# The Origins of the Universe: Quantum origins

## Quantum gravity

### Path integrals

In non-gravitational physics the approach to quantum theory that has proved most successful involves mathematical objects known as path integrals. Path integrals were introduced by the Nobel Prize winner Richard Feynman, of Caltech. In the path integral approach, the probability that a system in an initial state A will evolve to a final state B is given by adding up a contribution from every possible history of the system that starts in A and ends in B. For this reason a path integral is often referred to as a 'sum over histories'. For large systems, contributions from similar histories cancel each other in the sum and only one history is important. This history is the history that classical physics would predict.

For mathematical reasons, path integrals are formulated in a background with four spatial dimensions rather than three spatial dimensions and one time dimension. There is a procedure known as 'analytic continuation' which can be used to convert results expressed in terms of four spatial dimensions into results expressed in terms of three spatial dimensions and one time dimension. This effectively converts one of the spatial dimensions into the time dimension. This spatial dimension is sometimes referred to as 'imaginary' time because it involves the use of so-called imaginary numbers, which are well defined mathematical objects used every day by electrical engineers.

The success of path integrals in describing non-gravitational physics naturally led to attempts to describe gravity using path integrals. Gravity is rather different from the other physical forces, whose classical description involves fields (e.g. electric or magnetic fields) propagating in spacetime. The classical description of gravity is given by general relativity, which says that the gravitational force is related to the curvature of spacetime itself i.e. to its geometry. Unlike for non-gravitational physics, spacetime is not just the arena in which physical processes take place but it is a dynamical field. Therefore a sum over histories of the gravitational field in quantum gravity is really a sum over possible geometries for spacetime.

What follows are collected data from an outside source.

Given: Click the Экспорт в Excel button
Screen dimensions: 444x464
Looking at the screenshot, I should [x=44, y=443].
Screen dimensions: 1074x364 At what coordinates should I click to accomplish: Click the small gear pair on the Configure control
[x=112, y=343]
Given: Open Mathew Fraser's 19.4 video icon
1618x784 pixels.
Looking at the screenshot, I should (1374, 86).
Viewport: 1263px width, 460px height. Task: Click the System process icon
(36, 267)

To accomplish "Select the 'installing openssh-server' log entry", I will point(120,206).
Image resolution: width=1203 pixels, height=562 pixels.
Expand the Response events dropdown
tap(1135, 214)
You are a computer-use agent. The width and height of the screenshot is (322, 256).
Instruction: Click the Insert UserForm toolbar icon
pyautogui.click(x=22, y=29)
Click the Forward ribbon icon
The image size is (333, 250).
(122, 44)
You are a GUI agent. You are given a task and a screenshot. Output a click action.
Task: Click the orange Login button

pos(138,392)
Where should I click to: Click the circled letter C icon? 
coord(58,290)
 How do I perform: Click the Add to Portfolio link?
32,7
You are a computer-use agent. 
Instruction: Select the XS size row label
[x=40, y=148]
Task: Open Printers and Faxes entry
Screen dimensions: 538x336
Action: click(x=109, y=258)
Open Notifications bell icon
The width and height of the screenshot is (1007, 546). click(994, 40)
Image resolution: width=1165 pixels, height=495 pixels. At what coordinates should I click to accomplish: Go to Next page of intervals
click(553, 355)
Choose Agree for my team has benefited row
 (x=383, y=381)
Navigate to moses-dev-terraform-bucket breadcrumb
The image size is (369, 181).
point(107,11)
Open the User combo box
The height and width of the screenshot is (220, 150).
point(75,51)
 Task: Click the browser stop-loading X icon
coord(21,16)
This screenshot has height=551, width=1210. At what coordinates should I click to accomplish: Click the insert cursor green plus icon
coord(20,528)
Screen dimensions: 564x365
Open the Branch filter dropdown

The gravitational field at a fixed time can be described by the geometry of the three spatial dimensions at that time. The history of the gravitational field is described by the four dimensional spacetime that these three spatial dimensions sweep out in time. Therefore the path integral is a sum over all four dimensional spacetime geometries that interpolate between the initial and final three dimensional geometries. In other words it is a sum over all four dimensional spacetimes with two three dimensional boundaries which match the initial and final conditions. Once again, mathematical subtleties require that the path integral be formulated in four spatial dimensions rather than three spatial dimensions and one time dimension.

### Issues

The path integral formulation of quantum gravity has many mathematical problems. It is also not clear how it relates to more modern attempts at constructing a theory of quantum gravity such as string/M-theory. However it can be used to correctly calculate quantities that can be calculated independently in other ways e.g. black hole temperatures and entropies.

We can now return to cosmology. At any moment, the Universe is described by the geometry of the three spatial dimensions as well as by any matter fields that may be present. Given this data one can, in principle, use the path integral to calculate the probability of evolving to any other prescribed state at a later time. However this still requires a knowledge of the initial state, it does not explain it.

### No boundary proposal

Quantum cosmology is a possible solution to this problem. In 1983, Stephen Hawking and James Hartle developed a theory of quantum cosmology which has become known as the 'No Boundary Proposal'. Recall that the path integral involves a sum over four dimensional geometries that have boundaries matching onto the initial and final three geometries. The Hartle-Hawking proposal is to simply do away with the initial three geometry i.e. to only include four dimensional geometries that match onto the final three geometry. The path integral is interpreted as giving the probability of a Universe with certain properties (i.e. those of the boundary three geometry) being created from nothing.

### Instantons

In practice, calculating probabilities in quantum cosmology using the full path integral is formidably difficult and an approximation has to be used. This is known as the semiclassical approximation because its validity lies somewhere between that of classical and quantum physics. In the semiclassical approximation one argues that most of the four dimensional geometries occurring in the path integral will give very small contributions to the path integral and hence these can be neglected. The path integral can be calculated by just considering a few geometries that give a particularly large contribution. These are known as instantons. Instantons don't exist for all choices of boundary three geometry; however those three geometries that do admit the existence of instantons are more probable than those that don't. Therefore attention is usually restricted to three geometries close to these.

Remember that the path integral is a sum over geometries with four spatial dimensions. Therefore an instanton has four spatial dimensions and a boundary that matches the three geometry whose probability we wish to compute. Typical instantons resemble (four dimensional) surfaces of spheres with the three geometry slicing the sphere in half. They can be used to calculate the quantum process of Universe creation, which cannot be described using classical general relativity. They only usually exist for small three geometries, corresponding to the creation of a small Universe. Note that the concept of time does not arise in this process. Universe creation is not something that takes place inside some bigger spacetime arena - the instanton describes the spontaneous appearance of a Universe from literally nothing. Once the Universe exists, quantum cosmology can be approximated by general relativity so time appears.